The worst problem I ever had was in one car (I never did figure out how or why it did it????). It would blow one of the switching valve seats out of the main upper body (top). It would start sucking gasoline over the top (because the valve wouldn't shut it off) and begin to flood the engine. I would have to almost immediately pull over (hopefully there was a place?), however the roadside repair was usually easy to do. I never ran into that problem on any other car, but two different vacuum tanks did this on this one car. (I won't go into the whole long story, but I never fully resolved the problem, never ran into it again, and basically consider it to be an anomaly not to be worried about.)
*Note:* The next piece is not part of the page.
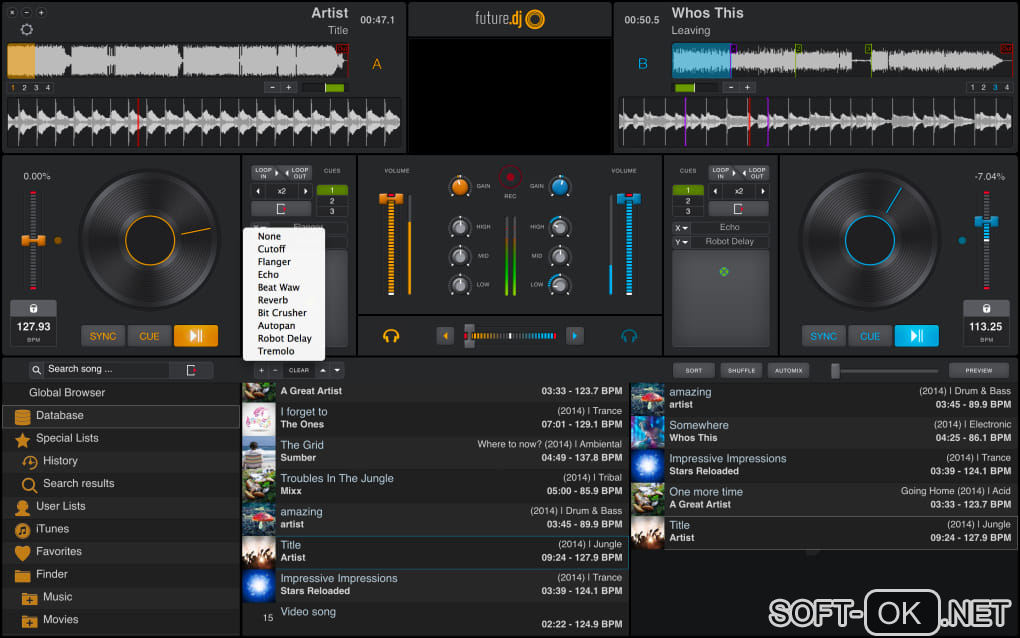Open the iTunes library in sidebar
The width and height of the screenshot is (1020, 638).
pos(52,529)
The top of the tank is a die-cast something akin to pot metal. A lot of people are scared off from SW vacuum tanks because of this. However, although SOME SW vacuum tanks do disintegrate due to material flaws in the casting? I know, because I have seen a few myself. MOST SW vacuum tanks have tops cast in a pure enough alloy to not have that problem. I have picked up a few over the years (for parts) that had been broken by some means of violence. They clearly were not due to a weakness in the material, and I have used broken pieces to test the material strength myself! Although there are model differences that some may want to use only the correct variation on their car (I would be that way), the tops for the most part are interchangeable, and many good tops are available.

 

Just part of the fun of nickel era automobiles!

Edited by wayne sheldon
I hate leaving typos! (see edit history)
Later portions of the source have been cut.